When non-roman language translators (japanese, arabic, chinese) send me their messages.po files, I open and save them as "utf-8 (no BOM)" files to preserve their integrity. (I use BBEdit on Mac OS X, which handles this nicely).

When using Spanish, Swedish, etc files, however, many of the translators have converted the text strings to HTML entities, e.g. "espa&ntilde;ol". In one way, this makes sense, since they are to be displayed on a web page. But is it the right thing to do? Or should such strings be in messages.po with all their accents, and converted with htmlspecialchars() before output?

The issue cropped up because I'm converting the site to XHTML 1.1 output, and that means encoding things like ampersands. I have functions for creating drop-down menus (e.g. "categories" and "languages"). If a menu has an item like a "Crime & Punishment" category, I'd want to convert it to "Crime &amp; Punishment" for XHTML compliance. But I don't want the language menu to RE-encode "espa&ntilde;ol" as "espan&amp;ntilde;ol", which would screw everything up.

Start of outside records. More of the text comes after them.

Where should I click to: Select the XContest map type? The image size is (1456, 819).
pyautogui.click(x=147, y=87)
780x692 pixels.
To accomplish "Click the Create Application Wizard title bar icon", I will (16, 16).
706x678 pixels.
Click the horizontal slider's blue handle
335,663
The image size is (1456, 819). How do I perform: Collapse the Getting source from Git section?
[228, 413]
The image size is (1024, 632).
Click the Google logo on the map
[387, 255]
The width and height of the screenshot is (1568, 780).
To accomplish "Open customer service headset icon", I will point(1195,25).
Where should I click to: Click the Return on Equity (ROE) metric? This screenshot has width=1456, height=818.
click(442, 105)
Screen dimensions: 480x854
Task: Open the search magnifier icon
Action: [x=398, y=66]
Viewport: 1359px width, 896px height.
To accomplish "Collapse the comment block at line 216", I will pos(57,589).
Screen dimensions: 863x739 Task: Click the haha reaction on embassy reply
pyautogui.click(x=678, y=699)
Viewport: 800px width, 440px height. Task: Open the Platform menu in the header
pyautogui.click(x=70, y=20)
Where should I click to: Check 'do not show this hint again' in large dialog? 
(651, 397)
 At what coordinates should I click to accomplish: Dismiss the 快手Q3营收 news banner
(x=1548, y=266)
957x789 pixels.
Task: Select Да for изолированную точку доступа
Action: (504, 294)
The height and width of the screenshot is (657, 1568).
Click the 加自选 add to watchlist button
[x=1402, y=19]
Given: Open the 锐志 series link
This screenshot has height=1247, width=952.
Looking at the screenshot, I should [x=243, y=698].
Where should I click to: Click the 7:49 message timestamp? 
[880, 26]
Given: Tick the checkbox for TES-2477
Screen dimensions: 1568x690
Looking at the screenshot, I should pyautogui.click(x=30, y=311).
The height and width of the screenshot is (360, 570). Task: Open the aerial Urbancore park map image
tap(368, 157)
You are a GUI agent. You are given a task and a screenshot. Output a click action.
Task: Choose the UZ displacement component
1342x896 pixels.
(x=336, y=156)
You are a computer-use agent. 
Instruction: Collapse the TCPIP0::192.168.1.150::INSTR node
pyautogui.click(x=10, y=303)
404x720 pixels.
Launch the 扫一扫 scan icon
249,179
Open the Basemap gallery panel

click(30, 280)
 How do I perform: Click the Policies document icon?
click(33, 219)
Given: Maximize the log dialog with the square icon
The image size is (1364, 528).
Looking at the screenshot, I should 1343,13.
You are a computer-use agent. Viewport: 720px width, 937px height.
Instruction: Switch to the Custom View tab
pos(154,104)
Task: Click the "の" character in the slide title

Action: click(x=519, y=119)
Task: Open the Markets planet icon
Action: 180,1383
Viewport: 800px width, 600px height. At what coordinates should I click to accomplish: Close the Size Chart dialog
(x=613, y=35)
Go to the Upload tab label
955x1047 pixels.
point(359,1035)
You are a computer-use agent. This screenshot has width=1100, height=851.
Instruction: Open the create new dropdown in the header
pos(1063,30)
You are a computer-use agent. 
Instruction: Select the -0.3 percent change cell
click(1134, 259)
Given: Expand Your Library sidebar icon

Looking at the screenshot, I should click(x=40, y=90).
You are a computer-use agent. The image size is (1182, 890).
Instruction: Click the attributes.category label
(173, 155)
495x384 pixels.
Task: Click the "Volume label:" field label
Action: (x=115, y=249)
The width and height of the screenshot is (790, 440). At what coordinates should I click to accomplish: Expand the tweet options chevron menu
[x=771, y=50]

So what's the best way to handle the relationship between HTML entities and gettext-based messages.po files?

In fact, the larger question is: do HTML entities really need to be entity-ized on utf-8 pages, whose character set actually should be capable of displaying the characters? Obviously "htmlspecialchars()" handles characters that cause output problems (like < and >, which indicate tag opening/closing), but for a utf-8 based system, "n tilde" doesn't need to be encoded at all, does it?

It seems like early HTML education would state categorically that "espaņol" needs to be written as "espag&ntilde;ol" on a web page, but that isn't really true for utf-8 pages, is it?

spud.

-------------------------------------------------------------------
a.h.s. boy
spud(at)nothingness.org            "as yes is to if,love is to yes"
http://www.nothingness.org/
-------------------------------------------------------------------

--- End Message ---
--- Begin Message --- On 2004/02/11, at 1:45, a.h.s. boy wrote:

When using Spanish, Swedish, etc files, however, many of the translators have converted the text strings to HTML entities, e.g. "espa&ntilde;ol". In one way, this makes sense, since they are to be displayed on a web page. But is it the right thing to do? Or should such strings be in messages.po with all their accents, and converted with htmlspecialchars() before output?

Yep, I guess you should. It'd not be a good idea to have accented characters as
entities in the .po file, because it only makes sense when gettext is used in
conjunction with HTML / XML. Besides you won't need to convert such strings into
their entitied form as long as you choose UTF-8 as the output charset.


The issue cropped up because I'm converting the site to XHTML 1.1 output, and that means encoding things like ampersands. I have functions for creating drop-down menus (e.g. "categories" and "languages"). If a menu has an item like a "Crime & Punishment" category, I'd want to convert it to "Crime &amp; Punishment" for XHTML compliance. But I don't want the language menu to RE-encode "espa&ntilde;ol" as "espan&amp;ntilde;ol", which would screw everything up.

So what's the best way to handle the relationship between HTML entities and gettext-based messages.po files?

In fact, the larger question is: do HTML entities really need to be entity-ized on utf-8 pages, whose character set actually should be capable of displaying the characters? Obviously "htmlspecialchars()" handles characters that cause output problems (like < and >, which indicate tag opening/closing), but for a utf-8 based system, "n tilde" doesn't need to be encoded at all, does it?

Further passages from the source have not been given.